Other Published Texts
Both ELA-R and civics/social studies/history classroom teachers often assign students op-eds as writing activities. (See Sarah Cooper’s post on The Middle Web blog: “An Op-Ed Project Based on Personal Choice.”)

The election season presents a perfect opportunity to analyze published texts for persuasive techniques and for students to compose persuasive texts of their own. School librarians can support classroom teachers’ curriculum by identifying op-eds and letters to the editor in local or national newspapers and news outlets. Here is an example written by Paul McCreary and published in the Arizona Daily Star on July 27, 2018: “What can we do? Vote!
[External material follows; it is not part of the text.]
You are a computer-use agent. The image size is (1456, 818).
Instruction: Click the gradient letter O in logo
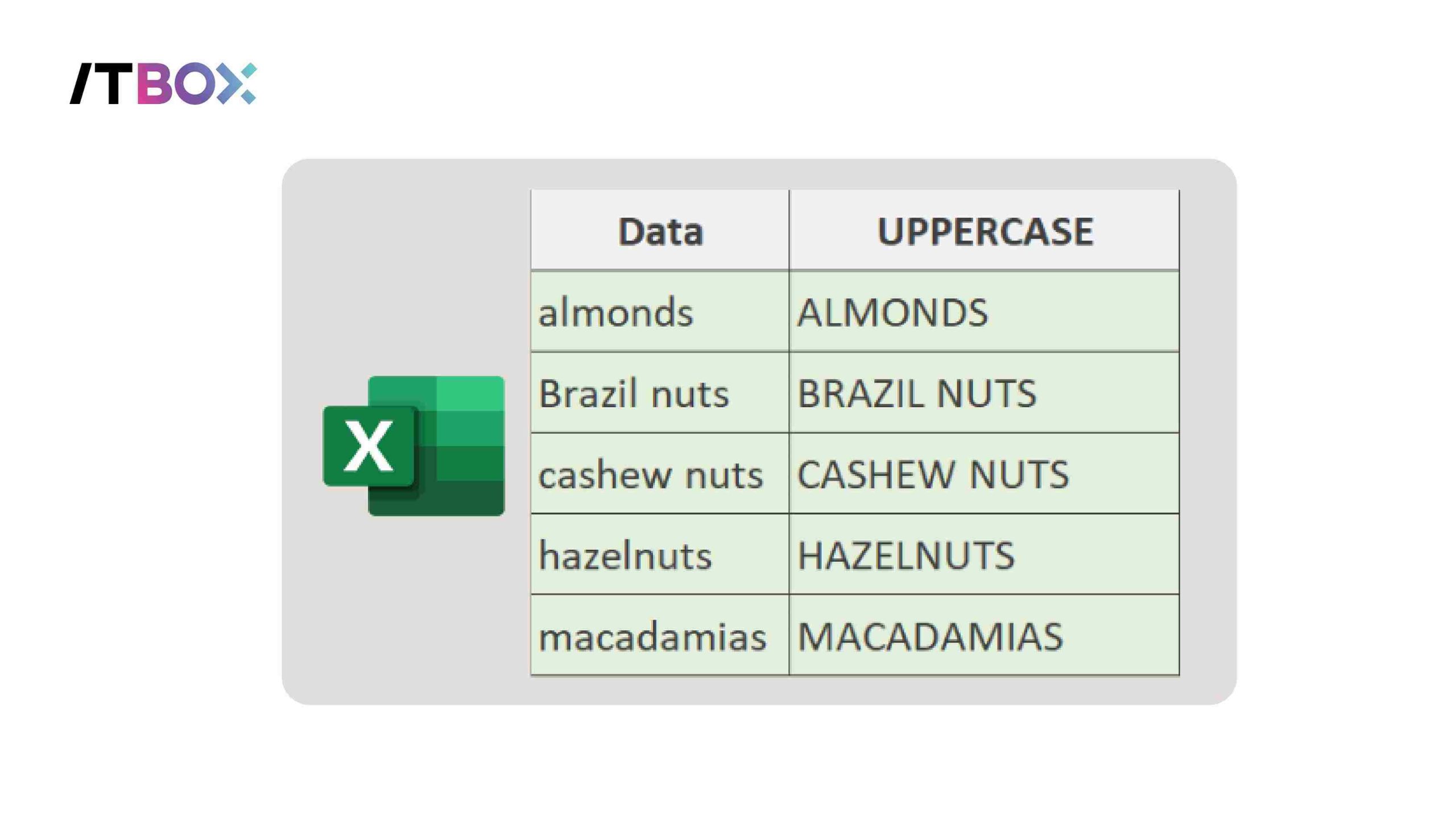tap(195, 84)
The New York Times The Learning Network offers a wealth of participatory and real-world learning experiences to prompt student learning and support educators’ teaching. During the academic year, the site posts an article of the day, a news quiz, and a student opinion section. The Learning Network offers lesson plans for students in grades 7 and up in core content areas and lessons on topics that build technology skills, too.

Research to Support Teaching Digital Literacy
In conversations with administrators and classroom teachers, school librarians may want to share popular or scholarly articles and research studies that make the case for teaching digital information literacy. These are three recent articles that are well worth reading, discussing, and applying in our professional work.

Gooblar, David. 2018. “How to Teach Information Literacy in the Era of Lies.” The Chronicle of Higher Education. https://www.chronicle.com/article/How-to-Teach-Information/243973

Taylor, Natalie Greene. 2018. “Middle-Schoolers’ Perceptions of Government: Intersection of Information and Civic Literacies.” Journal of Research on Libraries & Young Adults 9. http://www.yalsa.ala.org/jrlya/2018/07/middle-schoolers-perceptions-of-government-intersection-of-information-and-civic-literacies/

Weaver, Brilee. 2018. “From Digital Native to Digital Expert.” Harvard Graduate School of Education. https://www.gse.harvard.edu/news/uk/18/06/digital-native-digital-expert

Preparing for and Teaching #Election2018
Connie Williams also noted in her KQ post that classroom-library collaboration for civics teaching and learning should not be relegated to civics and government departments only. This and my previous two posts on this blog have focused on ELA-R and social studies/civics connections.

What about reaching out to mathematics teachers to study polling or other data that is published during this election cycle?

How are candidates talking about topics related to science, such climate change, fossil fuels, and alternative energy sources?

What about connecting candidates’ positions and promises related to health care with health or P.E. teachers’ curriculum?

How will you use digital texts to strengthen students’ literacy during this election cycle? What are your plans for collaborating with classroom teachers to engage students in digital literacy – locating, comprehending, evaluating, creating, and communicating digital information – in Fall 2018?

Work Cited

American Library Association. 2013. Digital Literacy, Libraries, and Public Policy: Report of the Office of Information Technology Policy’s Digital Literacy Task Force. www.districtdispatch.org/wp-content/uploads/2013/01/2012_OITP_digilitreport_1_22_13.pdf.